Instructions:
(1) Reproduce verbatim the portion of the balsam fir composite board patent that begins at the words "2. The wood" and ends after the words "pcf density board.".
(2) Resume the balsam fir composite board patent after its final line and keep the same style.

Excerpt provided:

○ ○ ○ ○

Title:
WOOD COMPOSITE MATERIAL CONTAINING BALSAM FIR
Kind Code:
A1


Abstract:
A wood composite board comprising balsam fir strands is disclosed.



Inventors:
PU, Jianhua (Bishop, GA, US)
Lawson, Eric N. (Grosse Ile, MI, US)
Application Number:
12/502107
Publication Date:
01/21/2010
Filing Date:
07/13/2009
Assignee:
HUBER ENGINEERED WOODS LLC (Charlotte, NC, US)
Primary Class:
Other Classes:
428/292.4, 428/537.1
International Classes:
B32B21/00; B32B21/14; B32B27/04
View Patent Images:



Primary Examiner:
KILIMAN, LESZEK B
Attorney, Agent or Firm:
Gardner Groff & Greenwald, PC (Marietta, GA, US)
Claims:
1. A multi-layered wood composite board, comprising: a plurality of layers of wood strands, wherein the wood strands of each layer include about 25 wt % to about 75 wt % of balsam fir strands and about 25 wt % to about 75 wt % of wood strands of at least one wood species other than balsam fir, wherein the balsam fir strands increase nail withdrawal strength of the board relative to a board without balsam fir strands, and wherein the wood strands are bound together with a polymeric binder.

2. The wood composite board according to claim 1, wherein the wood composite board has a density of about 15 lbs/ft3 to about 50 lbs/ft3.

3. The wood composite board according to claim 1, wherein the wood composite board is in the form of an oriented strand board.

4. The wood composite board according to claim 1, wherein the wood composite board comprises from about 1 wt % to about 20 wt % of the polymeric binder.

5. The wood composite board according to claim 1, wherein a nail withdrawal strength according to ASTM D1037 of the board is at least about 149 lbf for an about 39 pcf density board.

6. The wood composite board according to claim 1, wherein the at least one wood species is selected from the group consisting of aspen and pine.

7. The wood composite board according to claim 1, wherein the wood strands have substantially uniform sizes.

8. The wood composite board according to claim 7, wherein the wood strands generally all have lengths of about 1 to about 6 inches, widths of about 0.25 to about 4 inches, and thicknesses of about 0.005 to 0.150 inches.

9. The wood composite board according to claim 1, wherein the increased nail withdrawal strength is at least about 5% greater than the nail withdrawal strength of a board without balsam fir strands.

10. A wood composite board, comprising: about 25 wt % to about 99 wt % of balsam fir strands; about 1% wt % to about 75 wt % of strands of at least one wood species other than balsam fir; and about 1 wt % to about 20 wt % of polymeric binder, wherein the wood composite board has a density of about 15 lbs/ft3 to about 50 lbs/ft3.

○ ○ ○ ○

Extracted entries:
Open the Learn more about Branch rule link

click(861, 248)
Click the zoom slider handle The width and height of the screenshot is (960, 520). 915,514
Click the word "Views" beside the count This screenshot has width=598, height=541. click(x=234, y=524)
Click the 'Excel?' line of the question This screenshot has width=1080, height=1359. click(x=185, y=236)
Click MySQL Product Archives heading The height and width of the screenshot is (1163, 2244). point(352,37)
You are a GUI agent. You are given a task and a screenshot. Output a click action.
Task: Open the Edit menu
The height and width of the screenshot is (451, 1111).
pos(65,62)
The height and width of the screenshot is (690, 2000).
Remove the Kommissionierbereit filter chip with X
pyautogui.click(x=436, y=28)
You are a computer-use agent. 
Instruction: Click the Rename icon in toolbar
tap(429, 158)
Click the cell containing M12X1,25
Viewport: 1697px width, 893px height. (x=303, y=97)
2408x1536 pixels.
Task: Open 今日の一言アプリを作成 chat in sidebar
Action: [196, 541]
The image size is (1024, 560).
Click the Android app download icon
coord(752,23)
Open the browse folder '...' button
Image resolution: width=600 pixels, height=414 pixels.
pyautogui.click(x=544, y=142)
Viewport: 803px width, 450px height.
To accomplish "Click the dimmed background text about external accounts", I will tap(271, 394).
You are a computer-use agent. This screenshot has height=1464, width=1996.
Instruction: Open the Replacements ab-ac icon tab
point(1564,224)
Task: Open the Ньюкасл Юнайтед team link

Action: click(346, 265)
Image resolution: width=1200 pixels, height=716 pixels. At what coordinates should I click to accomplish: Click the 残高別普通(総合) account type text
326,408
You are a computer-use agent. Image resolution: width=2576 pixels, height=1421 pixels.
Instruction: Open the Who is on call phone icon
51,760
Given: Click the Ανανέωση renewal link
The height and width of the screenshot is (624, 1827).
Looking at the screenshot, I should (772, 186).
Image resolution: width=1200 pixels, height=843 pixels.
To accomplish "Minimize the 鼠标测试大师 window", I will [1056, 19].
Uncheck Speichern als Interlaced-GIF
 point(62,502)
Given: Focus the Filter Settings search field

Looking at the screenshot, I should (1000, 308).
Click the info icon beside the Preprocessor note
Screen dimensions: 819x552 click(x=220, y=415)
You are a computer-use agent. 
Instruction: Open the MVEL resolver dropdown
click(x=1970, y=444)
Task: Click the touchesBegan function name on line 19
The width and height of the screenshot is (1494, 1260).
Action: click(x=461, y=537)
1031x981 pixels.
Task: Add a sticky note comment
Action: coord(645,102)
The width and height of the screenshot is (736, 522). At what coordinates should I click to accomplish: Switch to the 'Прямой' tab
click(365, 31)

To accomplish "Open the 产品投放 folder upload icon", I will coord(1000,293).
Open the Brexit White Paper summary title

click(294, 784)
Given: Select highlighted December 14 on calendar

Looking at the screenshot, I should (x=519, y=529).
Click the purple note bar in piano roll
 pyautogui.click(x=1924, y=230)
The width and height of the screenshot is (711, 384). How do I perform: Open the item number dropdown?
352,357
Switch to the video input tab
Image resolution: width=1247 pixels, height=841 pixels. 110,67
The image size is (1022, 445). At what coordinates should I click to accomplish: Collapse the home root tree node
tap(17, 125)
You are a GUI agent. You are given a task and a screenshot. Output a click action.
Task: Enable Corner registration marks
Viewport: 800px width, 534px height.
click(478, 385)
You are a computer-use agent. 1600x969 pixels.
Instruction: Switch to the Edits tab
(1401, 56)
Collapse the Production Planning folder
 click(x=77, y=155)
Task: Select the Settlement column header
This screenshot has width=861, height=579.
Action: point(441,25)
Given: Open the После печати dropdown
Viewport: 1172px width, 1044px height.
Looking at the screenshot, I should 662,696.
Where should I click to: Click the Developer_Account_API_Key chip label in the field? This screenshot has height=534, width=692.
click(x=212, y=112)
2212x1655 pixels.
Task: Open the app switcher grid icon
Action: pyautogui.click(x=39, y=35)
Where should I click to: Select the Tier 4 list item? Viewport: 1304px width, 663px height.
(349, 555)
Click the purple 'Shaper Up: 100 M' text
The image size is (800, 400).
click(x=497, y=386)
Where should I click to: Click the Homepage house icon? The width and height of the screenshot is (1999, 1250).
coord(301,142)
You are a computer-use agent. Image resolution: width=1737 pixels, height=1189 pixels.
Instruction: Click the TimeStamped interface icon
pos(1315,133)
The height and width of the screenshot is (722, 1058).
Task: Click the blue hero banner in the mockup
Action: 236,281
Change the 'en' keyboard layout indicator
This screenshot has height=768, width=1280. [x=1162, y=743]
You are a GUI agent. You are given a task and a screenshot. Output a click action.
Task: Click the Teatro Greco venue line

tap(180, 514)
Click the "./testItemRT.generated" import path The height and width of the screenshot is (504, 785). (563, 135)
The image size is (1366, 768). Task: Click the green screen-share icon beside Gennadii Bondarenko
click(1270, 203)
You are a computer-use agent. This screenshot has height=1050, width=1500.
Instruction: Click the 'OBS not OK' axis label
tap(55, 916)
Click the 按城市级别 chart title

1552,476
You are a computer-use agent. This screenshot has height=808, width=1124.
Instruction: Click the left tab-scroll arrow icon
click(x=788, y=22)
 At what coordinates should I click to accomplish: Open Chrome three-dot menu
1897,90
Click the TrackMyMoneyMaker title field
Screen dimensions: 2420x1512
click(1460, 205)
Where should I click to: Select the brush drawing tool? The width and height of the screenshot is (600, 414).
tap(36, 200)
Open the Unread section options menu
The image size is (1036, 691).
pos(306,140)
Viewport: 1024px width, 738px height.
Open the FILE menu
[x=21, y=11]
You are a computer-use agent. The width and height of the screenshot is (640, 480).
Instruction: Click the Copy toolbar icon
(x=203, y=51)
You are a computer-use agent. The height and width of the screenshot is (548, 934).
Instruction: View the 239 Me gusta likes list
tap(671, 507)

○ ○ ○ ○

Written answers:
(1)
2. The wood composite board according to claim 1, wherein the wood composite board has a density of about 15 lbs/ft3 to about 50 lbs/ft3.

3. The wood composite board according to claim 1, wherein the wood composite board is in the form of an oriented strand board.

4. The wood composite board according to claim 1, wherein the wood composite board comprises from about 1 wt % to about 20 wt % of the polymeric binder.

5. The wood composite board according to claim 1, wherein a nail withdrawal strength according to ASTM D1037 of the board is at least about 149 lbf for an about 39 pcf density board.

(2)
11. The wood composite board of claim 10, wherein the strands of at least one wood species other than balsam fir comprise aspen strands.

12. The wood composite board of claim 10, wherein the strands of at least one wood species other than balsam fir comprise pine strands.

13. The wood composite board according to claim 10, wherein the balsam fir strands generally all have lengths of about 1 to about 6 inches, widths of about 0.25 to about 4 inches, and thicknesses of about 0.005 to 0.150 inches.

14. A method for increasing nail withdrawal strength of a composite board comprising wood strands, the steps comprising: adding an amount of balsam fir strands effective to increase nail withdrawal strength of the board relative to a board without balsam fir strands.

Description:

CROSS REFERENCE TO RELATED APPLICATION

This application is a continuation-in-part of pending U.S. patent application Ser. No. 11/457,852, which was filed on Jul. 17, 2006 and is entitled “WOOD COMPOSITE MATERIAL CONTAINING BALSAM FIR.” The disclosure of application Ser. No. 11/457,852 is hereby incorporated by reference in its entirety for all purposes.

BACKGROUND OF THE INVENTION

Wood is a common material used in residential, commercial, and industrial constructions as structural panels, cabinet components, and door components as well as other functions. Even today, after the development of several new types of composite materials, wood remains one of the most widely-used structural materials because of its excellent strength and stiffness, pleasing aesthetics, good insulation properties and easy workability.

However, in recent years the cost of solid timber wood has increased dramatically as its supply shrinks due to the gradual depletion of old-growth and virgin forests. It is particularly expensive to manufacture doors from such material because typically less than half of the harvested logs is converted to solid sawn lumber, the remainder being discarded as scrap.

Accordingly, because of both the cost of high-grade solid wood as well as a heightened emphasis on conserving natural resources, wood-based alternatives to natural solid wood lumber have been developed that make more efficient use of harvested wood and reduce the amount of wood discarded as scrap. Plywood, particle board and oriented strand board (“OSB”) are examples of wood-based composite alternatives to natural solid wood lumber that have replaced natural solid wood lumber in many structural applications in the last seventy-five years.

While these wood-based composites use wood more efficiently, they have the disadvantage of not always being able to make full use of the available wood supply in the wood baskets adjacent to wood composite manufacturing plants. For example, when the wood supply includes material from multiple wood species, attempts to use the multiple wood species can cause problems, particularly an undesirable variation in product properties such as stiffness and strength, due to the inherent characteristics of the wood species. For instance, if two or more species are used that have different characteristics in their anatomical, physical, and mechanical attributes, it will add difficulties in the manufacturing process and in the end it will possibly undermine the quality of the product made.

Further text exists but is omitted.